With subzero temperatures and a "polar vortex" overwhelming the Northeast, local police, fire and mail officials are reacting accordingly to both brave the elements and fulfill their responsibilities.
Captain Robert F. Samuelson, division commander of the Jamestown Police Department, stressed the importance of cold weather protection by describing weather-appropriate clothing - coats, hats and gloves - and the proper rotation of personnel as necessities.
The driver of this TPS Pro Oil truck lost control of his vehicle Tuesday near the corner of Empire Road and Route 39 in Forestville. The accident, caused by icy road conditions, resulted in an oil spill which was contained by Forestville Fire Department personnel.
P-J photo by Dan Kohler
"If we did have a situation where we had to put somebody at a traffic post, we would have to rotate them quickly, rather than have them out there for hours," Samuelson said. "With temperatures like this and the wind chill at what it is, you can't have any exposed skin for longer than a minute or else you're going to end up getting frostbite."

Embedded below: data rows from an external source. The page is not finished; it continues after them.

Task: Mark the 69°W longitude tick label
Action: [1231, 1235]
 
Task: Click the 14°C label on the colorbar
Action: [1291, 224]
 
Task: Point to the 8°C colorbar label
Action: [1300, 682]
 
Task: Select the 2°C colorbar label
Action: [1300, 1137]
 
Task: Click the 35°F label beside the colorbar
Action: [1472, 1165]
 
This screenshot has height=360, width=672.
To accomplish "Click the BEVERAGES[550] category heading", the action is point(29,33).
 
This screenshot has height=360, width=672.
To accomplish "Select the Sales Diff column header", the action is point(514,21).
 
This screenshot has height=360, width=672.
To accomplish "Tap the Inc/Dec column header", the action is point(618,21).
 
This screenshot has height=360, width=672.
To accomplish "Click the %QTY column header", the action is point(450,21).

Chautauqua County Sheriff Joseph Gerace was similarly emphatic about appropriate clothing, indicating that he's even "bent the rules a bit" when it comes to the department's strict guidelines on uniforms.
"We're very strict about uniformity, but we're making exceptions for (the deputies) to wear face masks and other kinds of clothing that they may need for long durations," Gerace said. "We're just encouraging our people to be conscious of the exposure to the elements ... and if they're outside for any extended period of time due to calls we're going to try to get them relieved when possible."
Fire officials followed suit.
"If we do get anything where the guys are going to be exposed to the weather for a long period of time, we're going to try to rotate as many guys through as possible," said Samuel Salemme, Jamestown Fire Department battalion chief. "We're going to try to minimize their exposure the best we can."
Salemme added that the department's day-to-day operations would not be affected by the colder-than-usual weather conditions.
First responders, of course, are not the only ones who have to venture outside.
According to Teresa Brady, postmaster of the Jamestown Post Office, her mail carriers-who deploy across the city- are encouraged to dress in layers and keep dry.
Brady added that the recent weather-related road closures resulted in no mail coming from the processing facility in Buffalo on Tuesday. Carriers therefore had a lighter than usual load and spent less time outside.
The National Weather Service projects a gradual warm-up of Jamestown throughout the week, with a high of 48 degrees Saturday.
"It's Western New York weather," Gerace said. "I think it's more out of the ordinary the unseasonably warm winters that we've had in years past. As a young man growing up, I recall winter being more like this for long periods of time."